Twórca Telegrama, Paweł Durow nazwał WhatsAppa koniem trojańskim i stwierdził, że konkurencyjna aplikacja nie tylko nie chroni prywatności użytkowników, ale wręcz jest z premedytacją wykorzystywana do szpiegowania użytkowników. Według Durowa WhatsApp ma przesyłać dane odpowiednim służbom w USA i pomagać w inwigilacji obywateli.
telegram
telegram

Bez względu na intencje spółki macierzystej WhatsApp, porada dla użytkowników aplikacji brzmi: powinieneś odinstalować WhatsAppa ze swojego smartfonu, chyba że nie przeszkadza ci to, że wszystkie twoje zdjęcia i wiadomości mogą zostać któregoś dnia opublikowane.
źr. t.me/s/durov

Według Durowa, skoro WhatsApp należy obecnie do Facebooka, a Facebook od zawsze miał problemy z prywatnością, to nie ma powodu, dla którego należałoby sądzić, że w przypadku komunikatora jest inaczej. Twórca Telegrama przypomina, że ostatnio odkryty został backdoor ułatwiający szpiegowanie użytkowników komunikatora, choć Facebook zarzeka się, że nie ma dowodów, by został wykorzystany przez hakerów. Przez hakerów nie, ale Durow nie ma wątpliwości, że tylna furtka przydaje się instytucjom różnego typu.

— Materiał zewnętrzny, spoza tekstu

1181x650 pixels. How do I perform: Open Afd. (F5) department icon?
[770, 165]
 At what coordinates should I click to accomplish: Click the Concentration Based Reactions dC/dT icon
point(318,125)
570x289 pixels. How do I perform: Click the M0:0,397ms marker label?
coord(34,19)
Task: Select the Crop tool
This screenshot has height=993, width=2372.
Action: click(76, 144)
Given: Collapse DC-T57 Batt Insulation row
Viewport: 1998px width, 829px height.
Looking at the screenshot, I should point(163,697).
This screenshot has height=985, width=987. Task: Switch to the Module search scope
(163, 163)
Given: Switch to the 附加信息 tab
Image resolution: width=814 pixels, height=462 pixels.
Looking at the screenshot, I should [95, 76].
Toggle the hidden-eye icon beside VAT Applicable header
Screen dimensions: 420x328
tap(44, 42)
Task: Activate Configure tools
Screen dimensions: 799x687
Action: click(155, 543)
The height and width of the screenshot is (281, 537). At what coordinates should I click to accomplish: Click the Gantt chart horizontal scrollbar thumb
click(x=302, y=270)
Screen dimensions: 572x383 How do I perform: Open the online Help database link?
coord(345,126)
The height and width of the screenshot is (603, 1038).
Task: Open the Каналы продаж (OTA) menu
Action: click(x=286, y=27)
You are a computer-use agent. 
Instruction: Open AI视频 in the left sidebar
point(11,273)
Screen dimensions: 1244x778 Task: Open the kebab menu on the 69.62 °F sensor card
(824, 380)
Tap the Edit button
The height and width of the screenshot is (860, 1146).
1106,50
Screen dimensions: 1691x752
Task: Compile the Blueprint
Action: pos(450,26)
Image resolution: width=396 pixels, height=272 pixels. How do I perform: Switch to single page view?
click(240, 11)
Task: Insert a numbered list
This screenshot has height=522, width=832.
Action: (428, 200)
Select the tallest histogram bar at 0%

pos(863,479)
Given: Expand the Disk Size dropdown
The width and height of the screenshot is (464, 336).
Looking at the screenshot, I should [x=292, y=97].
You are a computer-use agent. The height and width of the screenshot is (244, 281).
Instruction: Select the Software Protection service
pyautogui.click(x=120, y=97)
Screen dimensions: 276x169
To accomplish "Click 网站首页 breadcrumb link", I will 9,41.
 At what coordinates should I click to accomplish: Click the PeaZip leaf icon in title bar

Zapewniam, że luka w zabezpieczeniach o tej skali jest wykorzystywana. Podobnie jak wcześniej znalezione backdoory WhatsAppa, które były stosowane przeciwko działaczom praw człowieka i dziennikarzom na tyle naiwnym, by z niego korzystać użytkownikami WhatsApp. We wrześniu pojawiły się doniesienia, że dane uzyskane w wyniku wykorzystania takich backdoorów WhatsApp będą teraz udostępniane innym krajom przez agencje amerykańskie.
źr. t.me/s/durov

WhatsApp

Ostatnie zdanie z powyższego cytatu odnosi się do wrześniowego artykułu z “The Times”, którego autorzy twierdzą, że “WhatsApp, Facebook i inne platformy mediów społecznościowych będą zmuszone ujawniać zaszyfrowane wiadomości przesyłane przez podejrzanych o terroryzm, pedofilów i innych poważnych przestępców na mocy nowego traktatu między Wielką Brytanią a Stanami Zjednoczonymi”.